(Items from a dataset)

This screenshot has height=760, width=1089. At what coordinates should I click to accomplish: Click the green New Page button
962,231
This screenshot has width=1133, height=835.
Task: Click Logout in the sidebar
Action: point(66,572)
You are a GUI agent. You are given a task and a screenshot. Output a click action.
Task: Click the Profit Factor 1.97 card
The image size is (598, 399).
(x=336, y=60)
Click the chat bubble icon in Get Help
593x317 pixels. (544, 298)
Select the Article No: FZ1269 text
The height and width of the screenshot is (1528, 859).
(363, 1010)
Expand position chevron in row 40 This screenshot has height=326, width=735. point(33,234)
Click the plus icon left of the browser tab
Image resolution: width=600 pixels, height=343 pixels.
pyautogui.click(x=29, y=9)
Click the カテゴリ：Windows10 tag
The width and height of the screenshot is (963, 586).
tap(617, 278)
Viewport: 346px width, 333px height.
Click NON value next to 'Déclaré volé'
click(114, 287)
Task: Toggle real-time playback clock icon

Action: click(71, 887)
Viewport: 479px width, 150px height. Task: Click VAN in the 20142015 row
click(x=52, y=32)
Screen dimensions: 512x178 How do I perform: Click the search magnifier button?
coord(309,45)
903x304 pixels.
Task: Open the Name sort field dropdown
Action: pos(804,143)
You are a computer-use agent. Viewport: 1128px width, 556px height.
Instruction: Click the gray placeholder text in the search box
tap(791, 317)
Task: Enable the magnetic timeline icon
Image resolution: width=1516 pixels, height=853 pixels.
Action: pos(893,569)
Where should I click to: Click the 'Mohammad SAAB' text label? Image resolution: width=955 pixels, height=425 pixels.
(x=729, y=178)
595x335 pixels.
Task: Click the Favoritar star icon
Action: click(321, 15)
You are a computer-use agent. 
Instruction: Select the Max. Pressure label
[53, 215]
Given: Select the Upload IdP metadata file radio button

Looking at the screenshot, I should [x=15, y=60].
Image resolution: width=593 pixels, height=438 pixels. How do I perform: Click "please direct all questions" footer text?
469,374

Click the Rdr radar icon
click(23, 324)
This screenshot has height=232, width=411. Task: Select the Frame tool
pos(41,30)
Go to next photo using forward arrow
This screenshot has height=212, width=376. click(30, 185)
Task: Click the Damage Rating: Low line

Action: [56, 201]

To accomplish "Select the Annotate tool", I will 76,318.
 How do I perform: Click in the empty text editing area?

(What is required) Once the line with "Expand position chevron" is found in the records above, print exactly that line and every line after it through the line with "Viewport: 346px width, 333px height.".

(Answer section)
Expand position chevron in row 40 This screenshot has height=326, width=735. point(33,234)
Click the plus icon left of the browser tab
Image resolution: width=600 pixels, height=343 pixels.
pyautogui.click(x=29, y=9)
Click the カテゴリ：Windows10 tag
The width and height of the screenshot is (963, 586).
tap(617, 278)
Viewport: 346px width, 333px height.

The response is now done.